IEEE Access (Jan 2024)
Fuzzy Logic Adaptive Crow Search Algorithm for MPPT of a Partially Shaded Photovoltaic System
Abstract
The arbitrary selection of the Crow Search Algorithm (CSA) parameters, the Awareness Probability (AP) and the Flight Length (fl) results in poor convergence performance and efficiency even if the CSA performs well when solving global optimization problems. In fact, a more search process variety is the outcome of increasing the fl. Furthermore, a higher value of the fl is preferred to guide the optimization process in the direction of global search, whilst a lower fl value directs the algorithm in the direction of local search. In this regard, this study presents a unique Fuzzy Logic adaptive CSA (FL-CSA) for a freestanding Photovoltaic System (PVS) that is based on a Fuzzy Logic (FL) supervisor. Therefore, it is recommended to use the FL supervisor for the online AP and fl, tuning to get superior performance in terms of quick convergence to the GMPP and in terms of high efficiency. Three distinct situations are used to validate the efficacy and speed of the proposed FL-CSA through numerical modeling and experimental testing.
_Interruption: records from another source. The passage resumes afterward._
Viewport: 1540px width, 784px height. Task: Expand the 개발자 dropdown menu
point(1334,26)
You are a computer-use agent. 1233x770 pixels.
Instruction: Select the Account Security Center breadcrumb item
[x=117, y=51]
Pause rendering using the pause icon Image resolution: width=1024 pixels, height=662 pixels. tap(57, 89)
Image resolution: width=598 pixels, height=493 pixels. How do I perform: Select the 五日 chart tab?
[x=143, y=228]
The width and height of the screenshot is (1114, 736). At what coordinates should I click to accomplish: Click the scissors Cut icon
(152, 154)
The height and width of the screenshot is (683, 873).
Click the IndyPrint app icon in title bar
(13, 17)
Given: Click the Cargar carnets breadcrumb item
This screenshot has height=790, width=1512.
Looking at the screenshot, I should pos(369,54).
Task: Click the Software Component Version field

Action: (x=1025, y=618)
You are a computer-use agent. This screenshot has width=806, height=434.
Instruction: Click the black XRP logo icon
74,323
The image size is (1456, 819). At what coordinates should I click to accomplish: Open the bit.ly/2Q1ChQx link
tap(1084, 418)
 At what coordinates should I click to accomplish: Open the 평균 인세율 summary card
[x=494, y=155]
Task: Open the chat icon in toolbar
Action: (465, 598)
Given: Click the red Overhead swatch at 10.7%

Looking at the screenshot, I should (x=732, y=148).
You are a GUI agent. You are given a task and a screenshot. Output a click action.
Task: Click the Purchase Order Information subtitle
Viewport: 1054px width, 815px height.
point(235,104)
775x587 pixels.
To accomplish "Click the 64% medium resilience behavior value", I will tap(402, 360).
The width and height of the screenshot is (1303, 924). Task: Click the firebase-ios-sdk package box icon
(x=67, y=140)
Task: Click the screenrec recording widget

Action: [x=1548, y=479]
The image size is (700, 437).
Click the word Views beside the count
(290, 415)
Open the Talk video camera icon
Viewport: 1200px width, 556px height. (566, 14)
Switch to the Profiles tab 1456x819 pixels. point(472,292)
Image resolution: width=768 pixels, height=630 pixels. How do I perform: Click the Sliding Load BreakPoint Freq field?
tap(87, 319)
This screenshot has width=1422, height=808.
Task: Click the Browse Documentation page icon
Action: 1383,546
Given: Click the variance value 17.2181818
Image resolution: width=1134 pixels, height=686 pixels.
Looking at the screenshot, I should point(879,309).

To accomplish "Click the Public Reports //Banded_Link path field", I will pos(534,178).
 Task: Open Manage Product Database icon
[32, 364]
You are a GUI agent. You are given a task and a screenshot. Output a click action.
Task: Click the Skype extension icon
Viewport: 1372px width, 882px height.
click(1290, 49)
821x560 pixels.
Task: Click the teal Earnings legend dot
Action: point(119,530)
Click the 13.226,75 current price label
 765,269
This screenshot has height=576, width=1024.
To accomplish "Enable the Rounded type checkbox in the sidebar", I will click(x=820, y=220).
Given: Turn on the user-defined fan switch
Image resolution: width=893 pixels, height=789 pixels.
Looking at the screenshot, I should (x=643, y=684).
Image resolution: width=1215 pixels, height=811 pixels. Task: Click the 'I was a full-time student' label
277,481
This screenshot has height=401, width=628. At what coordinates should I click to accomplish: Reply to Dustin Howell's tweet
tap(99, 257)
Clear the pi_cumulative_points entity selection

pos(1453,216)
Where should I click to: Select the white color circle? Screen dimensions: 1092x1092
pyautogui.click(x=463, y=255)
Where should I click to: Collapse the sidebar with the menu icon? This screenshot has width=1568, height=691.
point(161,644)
The results demonstrate the superiority of the suggested FL-CSA over other traditional approaches, including the Conventional CSA (CCSA), the Conventional Particle Swarm Optimization (CPSO), and the Perturb and Observe (P&O) method. It is true that the maximum power generated by the PVS is extracted by the suggested FL-CSA-based MPPT with average efficiency of 99.93%, whereas the CCSA, the CPSO and P&O record average efficiency of 99.78%, 99.50% and 96.40%, respectively. Additionally, the proposed FL-CSA-based MPPT strategy reduces the convergence time by an average of 42%, 63% and 61%, respectively, in comparison to the CCSA, the CPSO and the P&O MPPT methods.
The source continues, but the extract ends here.